The rule is settled that, in case of appeals from inferior courts to the Courts of First Instance, the amount of the appellate court docket fee should be deposited in full within a period of fifteen days.  Thus, if half only of the amount is deposited and the other half is tendered after the expiration of such period, the appeal is not deemed perfected.[2] True, in several instances this Court has re­laxed the rule and then allowed the appeal in order to pre­vent a miscarriage of justice.  For instance, where the appellants were from the very beginning ready and willing to pay the correct amount of docket fee and the failure to do so was caused by the mistake of either the clerk of the Court of First Instance[3] or the clerk of the justice of the peace court,[4] or of the justice of the peace and the municipal treasurer,[5] or of the municipal treasurer alone,[6] this Court held that it would be unjust to dismiss the appeal under the circumstances because:

"Every citizen has the right to assume and trust that a public officer charged by law with certain duties knows his duties and performs them in accordance with law.  To penalize such a citizen for relying upon said officer in all good faith is repugnant to justice."

 In the instant case, however, the failure of the appellant to pay the full amount of appellate court docket fee was due to the inexcusable negligence of Atty.

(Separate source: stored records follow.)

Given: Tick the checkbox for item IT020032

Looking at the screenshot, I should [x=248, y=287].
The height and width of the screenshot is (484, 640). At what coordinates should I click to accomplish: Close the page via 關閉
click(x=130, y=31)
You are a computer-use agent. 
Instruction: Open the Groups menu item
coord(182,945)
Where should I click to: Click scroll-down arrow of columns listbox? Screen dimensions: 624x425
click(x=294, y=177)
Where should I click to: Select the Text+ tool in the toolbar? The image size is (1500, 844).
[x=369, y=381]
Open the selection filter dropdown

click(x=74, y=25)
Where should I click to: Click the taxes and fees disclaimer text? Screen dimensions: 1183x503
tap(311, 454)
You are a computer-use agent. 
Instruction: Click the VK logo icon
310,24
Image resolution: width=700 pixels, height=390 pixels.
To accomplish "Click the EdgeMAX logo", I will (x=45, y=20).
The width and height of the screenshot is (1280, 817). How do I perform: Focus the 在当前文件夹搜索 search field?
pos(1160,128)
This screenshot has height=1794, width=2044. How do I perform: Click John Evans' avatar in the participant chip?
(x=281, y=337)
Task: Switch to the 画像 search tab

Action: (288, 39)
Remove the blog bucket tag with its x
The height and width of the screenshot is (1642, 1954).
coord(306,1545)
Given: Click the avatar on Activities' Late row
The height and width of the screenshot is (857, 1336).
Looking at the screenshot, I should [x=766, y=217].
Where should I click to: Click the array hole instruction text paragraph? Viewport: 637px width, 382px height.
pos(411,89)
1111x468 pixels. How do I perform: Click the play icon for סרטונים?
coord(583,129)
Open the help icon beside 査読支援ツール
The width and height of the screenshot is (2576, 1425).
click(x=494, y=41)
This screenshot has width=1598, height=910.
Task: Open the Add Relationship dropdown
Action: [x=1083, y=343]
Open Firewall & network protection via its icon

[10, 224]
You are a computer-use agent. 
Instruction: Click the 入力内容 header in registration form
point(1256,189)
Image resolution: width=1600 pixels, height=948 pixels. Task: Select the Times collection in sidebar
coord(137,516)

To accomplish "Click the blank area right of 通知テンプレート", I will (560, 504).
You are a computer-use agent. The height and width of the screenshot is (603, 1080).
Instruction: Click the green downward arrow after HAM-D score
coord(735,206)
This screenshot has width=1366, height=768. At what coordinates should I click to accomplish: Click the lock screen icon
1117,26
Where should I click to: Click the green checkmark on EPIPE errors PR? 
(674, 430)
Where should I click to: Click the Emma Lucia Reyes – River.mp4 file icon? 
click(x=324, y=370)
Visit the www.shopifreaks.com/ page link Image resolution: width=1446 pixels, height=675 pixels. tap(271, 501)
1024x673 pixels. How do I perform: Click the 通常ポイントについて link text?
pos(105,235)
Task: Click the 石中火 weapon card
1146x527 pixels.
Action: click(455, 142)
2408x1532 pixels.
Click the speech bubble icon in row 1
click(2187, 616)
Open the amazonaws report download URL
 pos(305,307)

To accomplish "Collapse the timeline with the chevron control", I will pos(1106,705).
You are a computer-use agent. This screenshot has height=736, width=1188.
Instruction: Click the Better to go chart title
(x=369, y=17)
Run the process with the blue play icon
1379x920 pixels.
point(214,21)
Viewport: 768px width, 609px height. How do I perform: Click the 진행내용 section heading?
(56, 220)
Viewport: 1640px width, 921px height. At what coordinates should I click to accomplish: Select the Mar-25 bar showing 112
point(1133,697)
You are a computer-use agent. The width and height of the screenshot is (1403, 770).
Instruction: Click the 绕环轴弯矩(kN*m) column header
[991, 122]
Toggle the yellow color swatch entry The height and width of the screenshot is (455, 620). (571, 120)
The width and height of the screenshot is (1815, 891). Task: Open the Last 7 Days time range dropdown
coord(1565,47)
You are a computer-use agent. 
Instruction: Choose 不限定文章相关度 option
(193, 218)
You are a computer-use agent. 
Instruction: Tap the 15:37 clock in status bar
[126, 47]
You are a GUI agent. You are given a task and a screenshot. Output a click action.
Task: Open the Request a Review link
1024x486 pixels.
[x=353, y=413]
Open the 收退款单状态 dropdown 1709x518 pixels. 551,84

Antonio Olmedo, its counsel in the Justice of the Peace Court, if not indeed to his ignorance of the Rules.  The explanation that such failure was caused by an honest mistake of said counsel in the computation of the amount required is not credible.  Under Rule 30, Section 5 of the Rules of Court (old), no computation was necessary.  Besides, the amount of P12.00 which was actually paid was below the statutory minimum of P16.00.  Evidently, said counsel did not refer to the Rules.  The fact that he was a new practitioner did not justify his negligence.  If anything, it should have made him more careful in the handling of his cases.  Under the circumstances, the dismissal of the appeal does not constitute a reversible error.

WHEREFORE, the order appealed from is hereby affirmed, with costs against the appellant.

Concepcion, C.J., Reyes, J.B.L., Dizon, Zaldivar, Sanchez, Castro, Fernando, and Capistrano, JJ., concur.



[1] SEC. 2.  Appeal, how perfected.  - An appeal shall be perfected within fifteen days after notification to the party of the judgment complained of, (a) by filing with the justice of the peace or municipal judge a notice of appeal; (b) by delivering a certificate of the municipal treasurer showing that the appellant has deposited the appellate court docket fee, or, in chartered cities, a certificate of the clerk of such court showing receipt of the said fee; and (c) by giving a bond.

[2] Gambol and Burog vs. Hon. Barcelona, et al., 106 Phil. 328, 330, citing the case of Lazaro vs. Endencia, et al., 57 Phil. 552.

[3] Segovia vs. Barrios, et al., 75 Phil. 764.

[4] Marasigan vs. Palacio, 87 Phil. 839.

[5] Gambol and Burog vs. Hon. Barcelona, supra

[6] Amado Tagulao vs. Judge Fortunata Padlanmundok, et al., G. R. No. L-15550, May 30, 1960; Barnido et al., vs. Balana, G. R. No. L-26275, July 26, 1966.